Passive House Reports
Passive House Reports is a collection of reports about, or related directly to, Passive House, public policy, regulations, and industry transformation.
Check back regularly as new items are added.
Denver, Colorado – 2021
Denver’s Net Zero Energy (NZE) New Buildings & Homes Implementation Plan
by New Buildings Institute
The objectives of Denver’s Net Zero Energy New Buildings & Homes Implementation Plan (NZE Plan) are to help create clean energy jobs, drive economic recovery, and improve energy equity through enhancements to the Denver Building and Fire Code with the goal of all new buildings achieving net-zero energy by 2030.
Global – 2020
Advances Toward a Net-Zero Global Building Sector
by Diana Urge-Vorsatz et al.
This report is a deep scholarly dive showing that it is possible to achieve net or nearly-zero-energy building outcomes across the world in most building types and climates with systems, technologies, and skills that already exist, and at costs that are in the range of conventional buildings.

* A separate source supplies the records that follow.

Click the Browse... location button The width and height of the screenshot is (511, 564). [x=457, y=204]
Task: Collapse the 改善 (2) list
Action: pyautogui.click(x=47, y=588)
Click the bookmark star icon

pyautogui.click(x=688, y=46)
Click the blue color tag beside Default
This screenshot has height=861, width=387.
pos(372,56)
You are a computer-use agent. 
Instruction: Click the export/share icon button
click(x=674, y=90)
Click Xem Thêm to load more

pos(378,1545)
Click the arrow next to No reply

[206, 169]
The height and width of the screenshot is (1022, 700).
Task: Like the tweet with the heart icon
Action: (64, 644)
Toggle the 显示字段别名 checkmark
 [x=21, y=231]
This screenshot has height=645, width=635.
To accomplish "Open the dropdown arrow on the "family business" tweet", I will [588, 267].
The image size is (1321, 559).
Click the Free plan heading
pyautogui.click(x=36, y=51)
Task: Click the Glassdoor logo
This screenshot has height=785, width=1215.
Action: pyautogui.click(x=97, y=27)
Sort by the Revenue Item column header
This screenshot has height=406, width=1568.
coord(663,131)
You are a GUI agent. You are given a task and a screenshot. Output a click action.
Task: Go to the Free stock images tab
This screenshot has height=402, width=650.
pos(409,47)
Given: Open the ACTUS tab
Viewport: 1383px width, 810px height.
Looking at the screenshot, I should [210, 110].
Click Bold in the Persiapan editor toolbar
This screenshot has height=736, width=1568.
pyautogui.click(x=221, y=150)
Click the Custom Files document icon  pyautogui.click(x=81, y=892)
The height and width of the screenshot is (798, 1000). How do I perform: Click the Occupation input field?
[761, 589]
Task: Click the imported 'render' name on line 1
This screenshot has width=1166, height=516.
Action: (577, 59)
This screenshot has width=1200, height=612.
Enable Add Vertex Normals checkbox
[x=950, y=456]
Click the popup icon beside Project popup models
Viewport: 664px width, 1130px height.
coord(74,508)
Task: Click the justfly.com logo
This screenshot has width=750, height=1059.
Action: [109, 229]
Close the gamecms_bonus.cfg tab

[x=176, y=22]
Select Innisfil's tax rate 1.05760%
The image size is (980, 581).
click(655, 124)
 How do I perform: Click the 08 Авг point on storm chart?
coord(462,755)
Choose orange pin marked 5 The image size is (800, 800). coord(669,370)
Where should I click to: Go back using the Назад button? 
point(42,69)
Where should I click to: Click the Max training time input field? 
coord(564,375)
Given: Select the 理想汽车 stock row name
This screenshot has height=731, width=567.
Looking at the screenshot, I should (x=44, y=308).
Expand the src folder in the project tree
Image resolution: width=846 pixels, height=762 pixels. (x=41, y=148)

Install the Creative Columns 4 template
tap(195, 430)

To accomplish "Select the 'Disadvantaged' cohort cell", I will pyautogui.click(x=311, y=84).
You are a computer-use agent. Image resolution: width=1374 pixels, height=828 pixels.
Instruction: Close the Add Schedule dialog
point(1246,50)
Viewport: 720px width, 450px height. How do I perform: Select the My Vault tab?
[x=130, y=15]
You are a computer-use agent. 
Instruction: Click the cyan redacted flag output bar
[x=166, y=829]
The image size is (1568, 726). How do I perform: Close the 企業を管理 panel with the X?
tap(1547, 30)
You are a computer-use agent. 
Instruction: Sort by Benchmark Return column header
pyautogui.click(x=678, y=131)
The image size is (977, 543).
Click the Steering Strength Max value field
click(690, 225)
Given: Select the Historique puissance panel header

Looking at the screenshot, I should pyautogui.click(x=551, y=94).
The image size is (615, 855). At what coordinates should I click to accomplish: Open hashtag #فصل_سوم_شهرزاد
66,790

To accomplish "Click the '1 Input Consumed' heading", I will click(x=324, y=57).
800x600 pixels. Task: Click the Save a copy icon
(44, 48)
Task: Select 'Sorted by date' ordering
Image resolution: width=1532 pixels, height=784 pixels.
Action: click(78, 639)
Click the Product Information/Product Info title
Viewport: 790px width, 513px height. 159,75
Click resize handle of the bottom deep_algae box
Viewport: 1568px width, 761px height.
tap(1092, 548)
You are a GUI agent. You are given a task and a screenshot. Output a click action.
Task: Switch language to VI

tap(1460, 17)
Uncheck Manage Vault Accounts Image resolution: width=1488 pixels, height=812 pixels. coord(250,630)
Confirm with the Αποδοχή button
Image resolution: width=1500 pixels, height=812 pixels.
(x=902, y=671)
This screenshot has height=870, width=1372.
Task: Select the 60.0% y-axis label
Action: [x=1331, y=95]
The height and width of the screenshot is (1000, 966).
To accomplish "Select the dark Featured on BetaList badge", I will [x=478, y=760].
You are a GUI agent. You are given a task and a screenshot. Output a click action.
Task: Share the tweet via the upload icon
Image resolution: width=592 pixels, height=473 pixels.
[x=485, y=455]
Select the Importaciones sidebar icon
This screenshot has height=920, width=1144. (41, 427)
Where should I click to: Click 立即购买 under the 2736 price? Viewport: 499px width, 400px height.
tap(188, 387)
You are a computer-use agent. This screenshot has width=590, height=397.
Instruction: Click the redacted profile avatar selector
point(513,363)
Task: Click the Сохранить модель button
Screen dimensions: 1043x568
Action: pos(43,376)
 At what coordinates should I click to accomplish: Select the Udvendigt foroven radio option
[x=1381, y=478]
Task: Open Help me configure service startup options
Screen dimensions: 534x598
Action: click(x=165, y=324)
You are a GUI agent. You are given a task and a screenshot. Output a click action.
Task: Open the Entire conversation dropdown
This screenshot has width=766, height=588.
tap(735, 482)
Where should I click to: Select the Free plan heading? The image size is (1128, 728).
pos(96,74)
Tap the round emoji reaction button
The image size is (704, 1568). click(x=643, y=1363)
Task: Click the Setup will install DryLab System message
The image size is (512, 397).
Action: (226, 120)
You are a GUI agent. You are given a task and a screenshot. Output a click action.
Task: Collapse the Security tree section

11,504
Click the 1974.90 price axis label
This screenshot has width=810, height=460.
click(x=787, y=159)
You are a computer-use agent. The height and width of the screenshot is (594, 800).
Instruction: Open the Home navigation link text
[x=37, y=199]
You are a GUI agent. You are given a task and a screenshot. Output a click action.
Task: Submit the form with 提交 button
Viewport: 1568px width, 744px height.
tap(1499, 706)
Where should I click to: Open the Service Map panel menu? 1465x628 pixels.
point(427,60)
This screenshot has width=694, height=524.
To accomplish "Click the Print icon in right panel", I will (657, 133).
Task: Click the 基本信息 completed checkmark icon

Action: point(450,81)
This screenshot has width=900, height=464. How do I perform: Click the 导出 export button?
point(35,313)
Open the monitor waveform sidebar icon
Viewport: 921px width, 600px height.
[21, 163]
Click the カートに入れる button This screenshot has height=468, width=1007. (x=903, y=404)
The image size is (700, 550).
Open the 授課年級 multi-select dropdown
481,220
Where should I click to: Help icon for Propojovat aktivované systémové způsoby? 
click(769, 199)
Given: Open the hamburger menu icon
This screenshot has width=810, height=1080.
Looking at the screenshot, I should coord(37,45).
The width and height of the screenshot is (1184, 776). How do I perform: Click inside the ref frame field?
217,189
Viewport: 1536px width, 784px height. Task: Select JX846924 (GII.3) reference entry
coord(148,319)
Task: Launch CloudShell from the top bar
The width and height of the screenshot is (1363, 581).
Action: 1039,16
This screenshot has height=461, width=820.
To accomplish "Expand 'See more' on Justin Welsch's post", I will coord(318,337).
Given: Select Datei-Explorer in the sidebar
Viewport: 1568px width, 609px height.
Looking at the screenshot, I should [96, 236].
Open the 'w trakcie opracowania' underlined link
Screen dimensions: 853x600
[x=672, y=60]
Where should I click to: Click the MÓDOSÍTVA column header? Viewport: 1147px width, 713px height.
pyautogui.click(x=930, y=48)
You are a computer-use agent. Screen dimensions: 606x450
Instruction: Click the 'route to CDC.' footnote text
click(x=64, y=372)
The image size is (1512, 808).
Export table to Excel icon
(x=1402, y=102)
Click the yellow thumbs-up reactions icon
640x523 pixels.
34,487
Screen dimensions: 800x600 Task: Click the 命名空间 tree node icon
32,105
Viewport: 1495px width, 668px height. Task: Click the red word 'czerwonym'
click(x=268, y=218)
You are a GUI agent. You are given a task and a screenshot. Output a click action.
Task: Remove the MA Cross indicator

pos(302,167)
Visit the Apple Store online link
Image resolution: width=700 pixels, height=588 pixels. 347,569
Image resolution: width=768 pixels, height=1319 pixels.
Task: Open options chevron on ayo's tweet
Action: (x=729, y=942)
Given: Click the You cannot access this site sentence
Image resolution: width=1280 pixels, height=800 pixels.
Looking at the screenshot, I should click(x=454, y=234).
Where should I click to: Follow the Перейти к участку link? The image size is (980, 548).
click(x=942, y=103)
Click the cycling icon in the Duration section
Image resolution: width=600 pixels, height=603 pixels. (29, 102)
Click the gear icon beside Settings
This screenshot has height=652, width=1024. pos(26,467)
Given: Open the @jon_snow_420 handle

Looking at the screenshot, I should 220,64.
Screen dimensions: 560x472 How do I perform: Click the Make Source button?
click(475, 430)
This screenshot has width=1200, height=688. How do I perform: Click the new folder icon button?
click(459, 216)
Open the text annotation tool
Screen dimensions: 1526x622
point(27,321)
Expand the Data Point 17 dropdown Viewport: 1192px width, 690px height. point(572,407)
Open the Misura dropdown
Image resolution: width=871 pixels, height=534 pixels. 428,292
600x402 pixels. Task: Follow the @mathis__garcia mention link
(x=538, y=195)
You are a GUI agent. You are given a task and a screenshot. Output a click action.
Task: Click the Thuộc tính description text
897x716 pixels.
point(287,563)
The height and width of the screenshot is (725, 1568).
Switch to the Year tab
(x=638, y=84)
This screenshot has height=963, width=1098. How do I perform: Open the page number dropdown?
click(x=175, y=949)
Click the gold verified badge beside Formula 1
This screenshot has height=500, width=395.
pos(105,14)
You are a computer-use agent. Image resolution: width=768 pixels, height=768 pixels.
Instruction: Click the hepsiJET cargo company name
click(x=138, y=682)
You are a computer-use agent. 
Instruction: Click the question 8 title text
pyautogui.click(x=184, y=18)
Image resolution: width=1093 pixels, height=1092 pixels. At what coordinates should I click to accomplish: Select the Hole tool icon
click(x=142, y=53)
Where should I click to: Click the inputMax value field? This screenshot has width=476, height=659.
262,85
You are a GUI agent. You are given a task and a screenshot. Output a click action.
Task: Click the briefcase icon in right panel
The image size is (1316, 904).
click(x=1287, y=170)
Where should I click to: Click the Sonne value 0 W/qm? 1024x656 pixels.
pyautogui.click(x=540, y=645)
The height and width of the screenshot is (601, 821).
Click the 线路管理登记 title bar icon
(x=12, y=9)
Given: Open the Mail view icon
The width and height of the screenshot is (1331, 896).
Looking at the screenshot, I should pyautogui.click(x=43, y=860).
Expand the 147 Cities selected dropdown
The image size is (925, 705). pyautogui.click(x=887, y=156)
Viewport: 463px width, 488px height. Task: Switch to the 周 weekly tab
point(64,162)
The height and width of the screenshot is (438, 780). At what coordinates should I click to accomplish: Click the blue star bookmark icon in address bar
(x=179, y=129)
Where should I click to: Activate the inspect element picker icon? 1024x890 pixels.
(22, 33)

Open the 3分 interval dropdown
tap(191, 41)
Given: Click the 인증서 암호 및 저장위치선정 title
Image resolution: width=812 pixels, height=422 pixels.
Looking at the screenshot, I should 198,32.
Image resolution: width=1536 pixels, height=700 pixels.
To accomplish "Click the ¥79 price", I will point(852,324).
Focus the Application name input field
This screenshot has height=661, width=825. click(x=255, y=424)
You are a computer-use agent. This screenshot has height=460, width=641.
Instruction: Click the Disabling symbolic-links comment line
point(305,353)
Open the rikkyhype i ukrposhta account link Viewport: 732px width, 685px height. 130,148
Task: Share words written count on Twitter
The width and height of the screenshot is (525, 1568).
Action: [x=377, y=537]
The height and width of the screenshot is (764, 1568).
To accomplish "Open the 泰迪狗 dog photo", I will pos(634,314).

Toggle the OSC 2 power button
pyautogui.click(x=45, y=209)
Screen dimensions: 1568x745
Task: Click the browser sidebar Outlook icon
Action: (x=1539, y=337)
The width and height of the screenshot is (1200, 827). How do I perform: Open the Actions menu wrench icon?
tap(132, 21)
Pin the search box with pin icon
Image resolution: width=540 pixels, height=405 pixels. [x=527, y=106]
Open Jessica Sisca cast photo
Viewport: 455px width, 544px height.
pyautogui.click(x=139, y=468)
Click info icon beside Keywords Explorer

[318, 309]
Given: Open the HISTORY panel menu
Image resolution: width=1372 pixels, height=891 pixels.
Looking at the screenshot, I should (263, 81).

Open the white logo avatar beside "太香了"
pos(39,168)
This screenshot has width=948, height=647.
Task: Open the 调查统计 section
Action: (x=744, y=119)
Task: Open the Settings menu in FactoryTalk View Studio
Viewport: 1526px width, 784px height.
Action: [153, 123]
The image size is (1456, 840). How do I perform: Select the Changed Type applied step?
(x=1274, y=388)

Maximizing energy efficiency for all building energy uses is found as central to net-zero targets.
United Nations – 2020
Updated Framework Guidelines for Energy Efficiency Standards in Buildings
by UNECE Joint Task Force on Energy Efficiency Standards in Buildings
The UN Economic Commission for Europe, which includes the United States and Canada, Committee on Sustainable Energy, approved its framework guidelines for energy efficiency standards in buildings in November 2017. Utilizing the Passive House approach, it targets the global transformation of buildings in the built environment. This is an update to the earlier report.
USA – 2019
PHPP V9.6 Validation using ANSI/ASHRAE Standard 140-2017
by Remi Charron Consulting Services
An independent study, and comprehensive report, commissioned by Passive House California, Canada and New York with PHI, evaluating the PHPP Version 9.6 using ANSI/ASHRAE Standard 140.
New York, NY – 2018
Pursuing Passive: Strategies for a High Comfort, Low Energy Retrofit in NYC
by Building Energy Exchange
Upgrading existing buildings will require significant resources. In addition to raw efficiency, retrofits must deliver a high-quality environment, be primed for a future powered by renewable energy, and provide resiliency in the face of future climate fluctuations and crises. The emphasis of the study is on selecting energy conservation measures and phasing these measures over time, while the building is occupied. This report also describes how capital planning for such measures might be organized, code and regulatory barriers to pursuing this deep retrofit, and the most important technical and market challenges.
Astana, Kazakhstan – 2017
Framework Guidelines for Energy Efficiency Standards in Buildings
The UN Economic Commission for Europe, which includes the United States and Canada, Committee on Sustainable Energy, approved its framework guidelines for energy efficiency standards in buildings in November 2017. Utilizing the Passive House approach, it targets the global transformation of buildings in the built environment by framing the design, delivery, and operation of buildings as integrated, thermodynamic, and environmental systems.
Vancouver, BC – 2016
Accelerating Market Transformation for High-Performance Building Enclosures: State of Market, policy developments, and lessons learned from the Passive House movement
by Pembina Institute
An important snapshot of the early Passive House and high-peforance market in motion from the Pembina Institute, covering a wide range of issues from economics to policy implementation.
New York, NY – 2015
Passive NYC: A snapshot of low energy building opportunities, barriers, & resources
by Building Energy Exchange
As a partner in multiple City and State energy efficiency initiatives, the Building Energy Exchange set out to understand how a low energy building standard, like Passive House, might be applied across our building sector. In this briefing, we outline the guiding principles of the Passive House standard, review its successful application in other jurisdictions, take stock of the Passive House resources and projects in the city, and identify the major challenges and barriers to adoption.